16/05/2016
Il Davigo pensiero, ovvero il pensiero indicibile

Il pensiero del dott. Davigo, Presidente “pro-tempore” dell’ANM,  è il pensiero della magistratura? L’ANM ed il CSM lo dicano, altrimenti coglieremo, nel loro silenzio, il segno inequivoco di un soddisfatto, malcelato consenso al Davigo-pensiero.
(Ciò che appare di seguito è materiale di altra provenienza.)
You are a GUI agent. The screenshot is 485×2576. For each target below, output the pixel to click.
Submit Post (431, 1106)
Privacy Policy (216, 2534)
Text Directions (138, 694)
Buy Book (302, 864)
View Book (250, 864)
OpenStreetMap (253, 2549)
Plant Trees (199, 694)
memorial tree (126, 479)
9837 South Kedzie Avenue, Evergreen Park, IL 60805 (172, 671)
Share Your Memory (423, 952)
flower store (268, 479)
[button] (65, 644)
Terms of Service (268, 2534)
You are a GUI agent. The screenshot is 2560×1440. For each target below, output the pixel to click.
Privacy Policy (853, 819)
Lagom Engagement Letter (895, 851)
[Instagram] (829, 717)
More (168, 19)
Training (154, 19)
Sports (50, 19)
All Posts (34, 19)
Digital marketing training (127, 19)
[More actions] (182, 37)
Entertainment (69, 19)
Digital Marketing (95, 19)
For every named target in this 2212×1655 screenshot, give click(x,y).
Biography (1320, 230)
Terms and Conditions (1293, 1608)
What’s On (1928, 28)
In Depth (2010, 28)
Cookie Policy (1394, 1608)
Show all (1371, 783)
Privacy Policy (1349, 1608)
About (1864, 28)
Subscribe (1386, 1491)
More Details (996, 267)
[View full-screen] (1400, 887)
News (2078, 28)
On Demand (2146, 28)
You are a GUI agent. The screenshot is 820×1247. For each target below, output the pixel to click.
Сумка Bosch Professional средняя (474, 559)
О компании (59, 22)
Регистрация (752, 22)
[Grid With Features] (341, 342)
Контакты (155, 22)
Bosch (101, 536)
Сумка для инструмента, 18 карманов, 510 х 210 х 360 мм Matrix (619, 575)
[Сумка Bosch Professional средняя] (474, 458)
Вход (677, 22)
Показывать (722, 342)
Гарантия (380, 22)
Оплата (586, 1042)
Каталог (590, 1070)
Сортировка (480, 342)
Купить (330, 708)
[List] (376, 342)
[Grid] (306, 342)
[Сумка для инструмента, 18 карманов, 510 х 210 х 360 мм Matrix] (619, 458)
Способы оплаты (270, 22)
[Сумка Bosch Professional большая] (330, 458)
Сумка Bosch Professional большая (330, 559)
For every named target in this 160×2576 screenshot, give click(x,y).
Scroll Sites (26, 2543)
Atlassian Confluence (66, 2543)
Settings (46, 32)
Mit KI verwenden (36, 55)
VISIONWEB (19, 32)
A che serve esaminare i testimoni nel contraddittorio delle parti? Non bastano i verbali fatti nel chiuso di una caserma? A che serve, dunque, fare lunghi dibattimenti, quando invece il processo potrebbe essere un affare sbrigativo, basato su fonti sottratte al controllo delle parti ed all’inutile controesame degli avvocati? Il Davigo-pensiero si fa sempre più chiaro e, nella formazione dispensata ai giovani studenti salentini, ad una parte, dunque, delle future classi dirigenti del nostro Paese, si delinea con chiarezza una idea del processo totalmente inquisitoria, ancorata al passato, prescientifica, decisamente contraria alle convenzioni internazionali e francamente anticostituzionale. Dica, il dott. Scarpinato, che autorevolmente pone la magistratura intera al vertice della tutela dei valori costituzionali, se possa un Magistrato di Cassazione (qual è il dott. Davigo, prima di essere – pro-tempore – presidente dell’ANM) diffondere un simile pensiero, offensivo dell’art. 111 della nostra Costituzione e del pensiero stesso che matura quotidianamente, nel bene e nel male delle nostre giurisdizioni superiori, fra quei nobili scranni. Se è vero che la magistratura, soi-disant indipendente e autonoma, debba, sempre e comunque, liberamente e doverosamente esprimere il proprio pensiero sull’universo-mondo della politica, della legislazione, degli affari governativi  e della costituzione, ci dica cosa pensa anche di questo ultimo Davigo-pensiero. Ce lo dicano soprattutto ANM e il CSM, attraverso i propri rappresentanti, espressioni di altrettante anime correntizie, se questa è la loro condivisa idea del processo. Perché se così fosse, come noi cautamente da tempo temiamo, sapremmo anche il perché, sotto la maschera della prescrizione, di presunti eccessi di garanzie e di altri accidenti, si è voluto e si vuole il fallimento dell’unico modello di processo democratico, civile, moderno e costituzionale, equo e giusto, qual è quello accusatorio, che si fonda su principi diametralmente opposti alle pratiche processual-probatorie evocate dal dott. Davigo. Coglieremo, purtroppo, nel loro silenzio, il segno inequivoco di un soddisfatto, malcelato consenso.